● **EXERCISE DATA**

+ + + + +

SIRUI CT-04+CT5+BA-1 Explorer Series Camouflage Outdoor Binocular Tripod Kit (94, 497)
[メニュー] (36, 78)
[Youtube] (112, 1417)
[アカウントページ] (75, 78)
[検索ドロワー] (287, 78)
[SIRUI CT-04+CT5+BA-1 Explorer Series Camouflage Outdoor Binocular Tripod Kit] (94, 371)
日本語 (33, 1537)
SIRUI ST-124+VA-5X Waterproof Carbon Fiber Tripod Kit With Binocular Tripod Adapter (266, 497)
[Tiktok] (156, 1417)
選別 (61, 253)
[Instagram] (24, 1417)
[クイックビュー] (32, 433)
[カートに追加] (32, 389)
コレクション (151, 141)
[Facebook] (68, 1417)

+ + + + +

● **WHAT TO PRODUCE**
Print out all of the records above, word for word.

● **EXERCISE RESULT**
SIRUI CT-04+CT5+BA-1 Explorer Series Camouflage Outdoor Binocular Tripod Kit (94, 497)
[メニュー] (36, 78)
[Youtube] (112, 1417)
[アカウントページ] (75, 78)
[検索ドロワー] (287, 78)
[SIRUI CT-04+CT5+BA-1 Explorer Series Camouflage Outdoor Binocular Tripod Kit] (94, 371)
日本語 (33, 1537)
SIRUI ST-124+VA-5X Waterproof Carbon Fiber Tripod Kit With Binocular Tripod Adapter (266, 497)
[Tiktok] (156, 1417)
選別 (61, 253)
[Instagram] (24, 1417)
[クイックビュー] (32, 433)
[カートに追加] (32, 389)
コレクション (151, 141)
[Facebook] (68, 1417)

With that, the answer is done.